Perilous Darien Gap offers ray of hope for Venezuelan migrants
“They say Venezuela is improving, but look how it is,” Jose Muñoz said while gesturing toward hundreds of his countrymen camped out on a beach in this town on Colombia’s northern coast.
In the coming days or hours, they will begin making a dangerous trek through the so-called Darien Gap, a jungle- and swamp-covered, 100-kilometer-long (60-mile-long) expanse that straddles the Colombia-Panama border and is one of the most treacherous sections of their United States-bound journey.
“Darien isn’t as dangerous as what we’re leaving behind,” Muñoz told Efe in Capurgana, a town just southeast of that missing stretch of the Pan-American Highway that is home to armed guerrillas, drug traffickers and deadly wild animals.

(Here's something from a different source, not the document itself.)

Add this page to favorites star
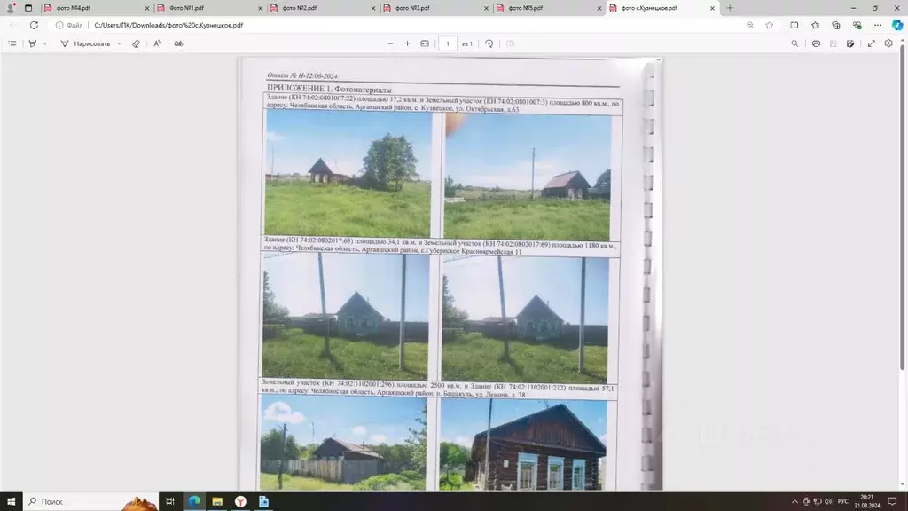Screen dimensions: 908x511 coord(769,25)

“Darien is a ray of hope for us; leaving our families behind is more painful,” he said.
Muñoz, who is making the trek alone, said his inability to afford food and medicine for his family was the decisive factor.
“That’s the reality we face in Venezuela, not what they say … it’s a dictatorship,” he said.
Like Muñoz, Angelismar had spent years debating whether to take this step.
That Venezuelan woman said she had suffered through a steady rise in prices and her family’s inability to make ends meet, but it was not until the birth of her son, Nelson Giovanny, less than a year ago that she made up her mind to migrate in search of a better future. Read More…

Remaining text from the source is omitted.